In addition to the ample evidence provided by the Bay of Pigs debacle [I'm glad you didn't use "fiasco"], the regime had captured exiles and retrieved evidence from downed planes and seized vessels with U.S. markings, for example. He used this as proof to demonstrate to the Cuban people and the world that Cuba was under siege by the U.S. and the revolution needed to move in a radical direction in order to preserve Cuban independence [so if Castro had never been opposed by the U.S. or Cuban exiles he would never have had the "proof" that he supposedly "needed to move in a radical direction?" Surely, you don't believe this? You are not that gullible, and neither are the Cuban people. When Castro announced ex cathedra that he "was and would always be a Marxist-Leninist," Cubans never again believed a word he said].

This comment by Christian C. originally appeared in the Will Cuba Ever Be Free Again? comment thread.


Vana said...


Wow! You told him, indeed though he claims to be Cuban, Christian does not consider himself an exile, perhaps he's not.

Vana said...


Just heard that the US imposed more sanctions on North Korea for the Sony hack, for a hack! While giving the castros a pass for the ship full of arms detained in Panama, unfuckingunbelievable!!

Manuel A.Tellechea said...


Using my powers of deductive reasoning — which are on a par with Sherlock Holmes' — I have concluded that Christian C. is not a Cuban but is married to a Cuban and considers her family in Cuba his own. This is commendable. I only censure foreigners who aggravate the suffering of our countrymen, not those who try to mitigate it.

His knowledge of Cuba is outstanding in some respects and deplorable in others. He knows what a well-informed foreigner with family ties to Cuba would know about the island. He doesn't know and will never know what Cubans really think about Castro and his Revolution. This is one subject which his Cuban relatives will never discuss openly in his presence.

Finally, his mind is not yet closed on Cuba. He can still be influenced for the better, and, also, I'm afraid, for the worse.

Vana said...


Let us hope he learns something from you and is influenced for the better, because my friend Sherlock Holmes should have been named Manuel.

Manuel A.Tellechea said...


He knows where to go to learn the truth about Cuba, which is almost as good as knowing the truth.

Vana said...


All we can do now is keep our fingers crossed.

Manuel A.Tellechea said...


As the Talmud teaches, “He who saves a single life, saves the world entire," which is interpreted to mean that as long as one good person exists, good still exists in the world, and, therefore, there is still hope for humanity.

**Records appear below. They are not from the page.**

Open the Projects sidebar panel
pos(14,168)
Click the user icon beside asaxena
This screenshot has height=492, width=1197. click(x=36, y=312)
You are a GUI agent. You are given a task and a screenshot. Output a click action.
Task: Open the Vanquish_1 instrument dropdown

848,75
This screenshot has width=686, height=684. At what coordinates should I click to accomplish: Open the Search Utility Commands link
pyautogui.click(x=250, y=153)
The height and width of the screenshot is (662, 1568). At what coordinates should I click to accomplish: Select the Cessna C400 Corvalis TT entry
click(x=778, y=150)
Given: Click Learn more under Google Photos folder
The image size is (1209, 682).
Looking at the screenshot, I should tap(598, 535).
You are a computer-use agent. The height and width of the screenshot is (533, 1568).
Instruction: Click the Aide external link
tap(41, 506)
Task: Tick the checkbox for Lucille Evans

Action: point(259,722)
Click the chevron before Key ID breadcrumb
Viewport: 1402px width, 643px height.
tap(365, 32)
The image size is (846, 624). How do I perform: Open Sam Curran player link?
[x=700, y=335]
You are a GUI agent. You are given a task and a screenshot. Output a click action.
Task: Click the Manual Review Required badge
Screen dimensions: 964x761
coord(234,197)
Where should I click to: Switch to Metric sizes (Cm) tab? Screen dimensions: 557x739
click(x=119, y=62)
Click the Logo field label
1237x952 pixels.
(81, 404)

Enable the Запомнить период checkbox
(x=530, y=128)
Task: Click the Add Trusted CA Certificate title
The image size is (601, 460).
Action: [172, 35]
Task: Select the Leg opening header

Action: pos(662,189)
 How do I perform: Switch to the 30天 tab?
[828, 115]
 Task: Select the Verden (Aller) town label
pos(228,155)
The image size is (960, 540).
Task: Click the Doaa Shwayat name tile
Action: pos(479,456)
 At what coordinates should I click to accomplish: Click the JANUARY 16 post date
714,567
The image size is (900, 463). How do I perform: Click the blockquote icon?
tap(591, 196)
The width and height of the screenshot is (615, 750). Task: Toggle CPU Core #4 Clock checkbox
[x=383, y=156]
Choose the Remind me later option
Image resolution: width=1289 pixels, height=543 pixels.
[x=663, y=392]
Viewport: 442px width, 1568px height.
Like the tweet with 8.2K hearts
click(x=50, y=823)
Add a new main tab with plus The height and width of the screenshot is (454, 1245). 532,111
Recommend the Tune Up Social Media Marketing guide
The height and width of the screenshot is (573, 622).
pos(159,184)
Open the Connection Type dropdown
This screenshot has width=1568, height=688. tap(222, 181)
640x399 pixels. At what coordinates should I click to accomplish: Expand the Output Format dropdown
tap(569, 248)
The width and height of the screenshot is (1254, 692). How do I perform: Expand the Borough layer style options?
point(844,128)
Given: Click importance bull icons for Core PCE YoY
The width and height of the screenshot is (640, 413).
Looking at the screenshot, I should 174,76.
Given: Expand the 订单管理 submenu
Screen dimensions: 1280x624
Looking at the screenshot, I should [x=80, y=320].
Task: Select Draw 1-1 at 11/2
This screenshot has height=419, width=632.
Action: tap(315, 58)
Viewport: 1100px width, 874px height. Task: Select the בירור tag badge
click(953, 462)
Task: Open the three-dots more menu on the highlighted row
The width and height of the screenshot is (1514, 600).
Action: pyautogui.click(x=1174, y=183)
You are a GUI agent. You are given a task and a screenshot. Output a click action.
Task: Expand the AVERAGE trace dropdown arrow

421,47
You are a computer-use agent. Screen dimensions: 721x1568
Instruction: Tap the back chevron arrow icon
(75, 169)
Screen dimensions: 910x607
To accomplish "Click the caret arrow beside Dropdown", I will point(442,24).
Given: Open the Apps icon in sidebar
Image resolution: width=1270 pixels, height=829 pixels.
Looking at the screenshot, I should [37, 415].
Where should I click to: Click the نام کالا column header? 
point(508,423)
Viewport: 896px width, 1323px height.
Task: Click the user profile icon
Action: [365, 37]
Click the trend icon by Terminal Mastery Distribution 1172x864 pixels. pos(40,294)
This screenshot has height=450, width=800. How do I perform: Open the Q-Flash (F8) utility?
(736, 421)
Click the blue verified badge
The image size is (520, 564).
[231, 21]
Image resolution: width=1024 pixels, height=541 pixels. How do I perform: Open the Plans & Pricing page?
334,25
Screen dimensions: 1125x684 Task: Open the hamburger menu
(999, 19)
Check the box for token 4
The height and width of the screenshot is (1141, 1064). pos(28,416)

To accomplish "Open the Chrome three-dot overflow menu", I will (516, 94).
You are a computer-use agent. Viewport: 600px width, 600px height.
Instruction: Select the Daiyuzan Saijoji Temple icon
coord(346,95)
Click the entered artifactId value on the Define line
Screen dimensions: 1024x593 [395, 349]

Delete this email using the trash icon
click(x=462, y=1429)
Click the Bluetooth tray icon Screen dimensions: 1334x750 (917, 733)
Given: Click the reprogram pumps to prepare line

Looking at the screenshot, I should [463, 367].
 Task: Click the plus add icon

I believe that there is still hope for Christian C., too. His conclusions about Cuba are almost always right, but not the premises on which he bases them. I could well say, "All's well that ends well," but conclusions that are sustained by errors are as weak and vulnerable as the errors themselves. Truth must have truth as its foundation and no other.

And so, if he still cares to know the truth, I will continue to bombard him with it.

Christian C. said...

"The U.S. did not "fund and arm Batista's forces.…”

It armed Batista’s forces up until the arms embargo, after which the U.S. continued to clandestinely back Batista in every other way possible. The arms embargo was a symbolic blow that had no practical implications as Batista easily continued purchasing arms from other countries. The U.S merely wanted to be seen as a neutral actor in Cuba’s "civil war" after having supplied Batista with the means to murder and oppress the opposition.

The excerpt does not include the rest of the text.